The solution? Instead of resorting to protectionist tactics, Elefant said the legal profession must break the surly bonds of ethics regulation that constrain solo and small firm lawyers. Elefant proposed that many regulations, including the prohibition against lawyers sharing fees with other professionals and the requirement of establishing IOLTA trust accounts, should be amended or eliminated. In addition, she said that law firms need to elevate more women into leadership roles, as the industry must reflect the communities it serves.
The key takeaway? Regulatory protections uniformly applied can help even the playing field and address the unfair advantages that legal professionals who aren’t lawyers enjoy.
Carolyn Elefant owns the Law Offices of Carolyn Elefant, a national practice that represents energy entrepreneurs at the intersection of regulation and innovation, and defends communities and landowners across the county impacted by pipeline infrastructure and eminent domain. Carolyn is also founder of the blog MyShingle.com, the longest-running blog on solo and small law firm practice.
Known as the patron saint of solo and small firms, Carolyn writes and speaks on topics including starting a modern law firm in the digital age, how small firms can leverage technology to compete with large firms, the need for regulatory and ethics reform to ensure the sustainability of small law firm practice, and the role of woman-owned law firms in achieving gender equality in the legal profession.

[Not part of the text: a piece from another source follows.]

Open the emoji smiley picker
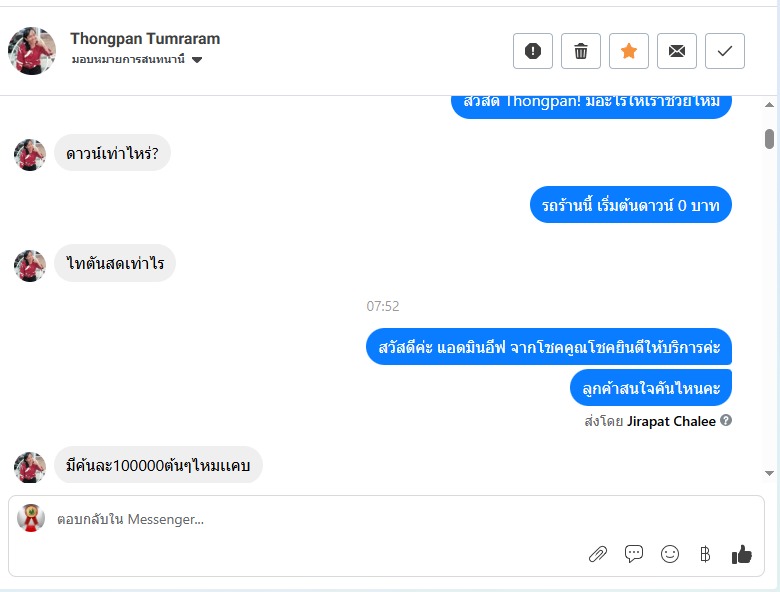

Carolyn authored “Solo by Choice: How to Start a Firm and Be the Lawyer You Always Wanted To Be” and “Social Media for Lawyers: The Next Frontier,” as well as the online publication, “41 Practice Areas That Did Not Exist 15 Years Ago.” Carolyn has been listed as an Energy and Environmental Super Lawyer since 2012 (the only small firm lawyer on a list of AmLaw 200 firms), was named an ABA Legal Rebel (2010), a Fastcase 50 Innovator (2011) and an ABA Woman of Legal Tech (2014).